Conservative politicians railed that legal changes in favor of African Americans were a violation of "states' rights." Southerners especially contended that their state legislatures had a right to laws that discriminated against people born with the wrong skin color.
Yet rarely is the phrase states' rights seen also as a code to legitimize the violation of women's rights, even though every woman gains or loses the right to make decisions about her own body when she crosses state lines.
Just last week, North Dakota lawmakers banned the termination of pregnancies that are beyond six weeks--when a woman barely knows whether or not she has missed her period.
Because men cannot get pregnant, such laws do not apply to them, and the conflict between women's rights and states' rights continues.
The legal point should have been resolved by the 14th and 15th Amendments in the 1860s, but a century passed before the majority of Americans agreed that the federal government should overrule racially discriminatory state laws. A hundred years after the Civil War ended in 1865, nonwhites finally saw the promise of true liberty with the passage of the 1965 Civil Rights Act.
While almost everyone today sees states' rights as an antiqued philosophy, astonishingly few see that it also is key to understanding women's rights. Historians don't teach it that way, and so this vast aspect of U.S. history goes unacknowledged.
From the nation's beginning, though, statehood meant a step backwards for most women. In the colonial era of the 1600s, women freely went to court and argued their own cases. But under new state governments, many women lost their right to sue.
In most states, a married woman literally had no rights. She could not file for divorce; only her husband could do that--and he rarely had any incentive to do so, as her inherited property became his. Even her earned income legally was his.
States also gave automatic child custody to fathers, another huge disincentive for divorce. Fathers could name someone other than the mother in their wills as custodians for children, empowering an outsider with decision-making authority for a child's education or even residence.
Nor did staying unmarried entitle a woman to full citizenship, even while she was compelled to pay full taxes.
For decades, women protested against this violation of the principle of "no taxation without representation." Lucy Stone allowed a New Jersey sheriff to sell her personal goods rather than pay taxes to a government that did not represent her, and other women did likewise.
In Connecticut, sisters Julia and Abby Smith refused to pay taxes on their Gastonbury farm because they could not vote. The court sold their cattle to a male neighbor and newspapers treated "the Gastonbury Cows" as laughable cartoon material.
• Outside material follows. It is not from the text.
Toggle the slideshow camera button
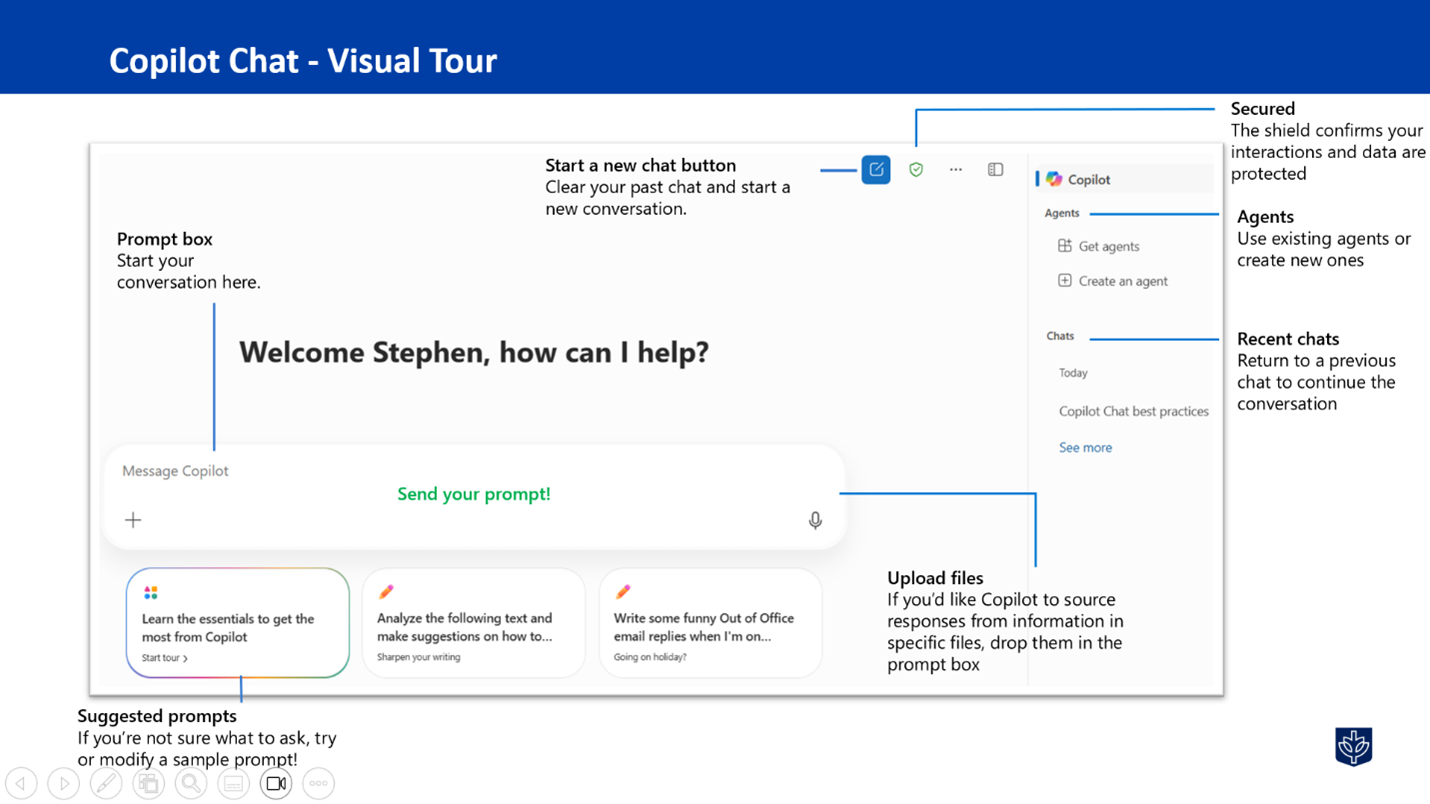Image resolution: width=1430 pixels, height=804 pixels. pyautogui.click(x=276, y=784)
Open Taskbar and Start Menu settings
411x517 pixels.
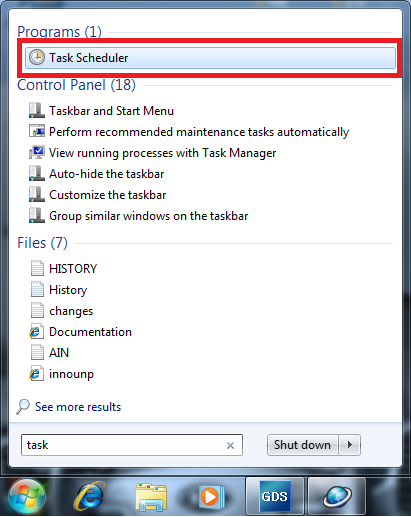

Women always assumed that they had the right to petition, however, and after feminists organized petition drives in the 1850s, Northern legislatures began to change property laws. Southern states lagged, and in 20th century Louisiana, even a woman's clothes legally belonged to her husband; she was not free to sell them.
State law also refused to recognize a woman as a witness. A New Orleans orphanage lost the bequest that a donor intended because only women had signed the document testifying to her intentions. Had those women brought an illiterate male janitor into the room to make his mark, the will would have been upheld.
Far into the 20th century, states routinely excluded women from tax-supported colleges and universities, especially law and medical schools. A Michigan woman had to go to court for the right to tend a bar, as state law forbade female bartenders. As late as 1972, Idaho gave men automatic status as executors of family estates; in Reed v. Reed, a woman had to go to the Supreme Court to be allowed to substitute for her mentally incompetent brother. Inheritance law in many farm states gave sons more power than widows who built the farm.
Female Jurors Forbidden
Most states long excluded women from juries, meaning that a female defendant was not tried by her peers--and imposing a real discouragement on female witnesses and lawyers. In 1961, The U.S. Supreme Court upheld state law in Hoyt v. Florida, ruling that automatic exemption of women from jury lists was constitutional. Eighteen other states had similar laws that allowed women to serve, but only if they took special steps to volunteer. At least three states at the time barred women completely.
Griswold v. Connecticut (1965) often is cited today as the bulwark of personal privacy--something that conservatives claim to value--but the case really was about women, and specifically their right to birth control. Connecticut, with its large Catholic population, banned the sale of contraceptives, but after the married Estelle Griswold had the courage to pursue the case, the U.S. Supreme Court struck down the state law.
Massachusetts lawmakers tried to get around the ruling by restricting sales to individuals who could prove they were married, but in Eisenstadt v. Baird (1972), the Supreme Court allowed contraceptive purchase without regard to marital status.
Would state legislatures today approve laws that require nonwhites to give up the right to eat in public restaurants based on state borders? Would any man surrender any right because he moved from South to North Dakota?
That is the framework in which these important decisions should be made. And just as in the past, states' rights is a code for fascism and legal terrorism, and for keeping the victim in her place.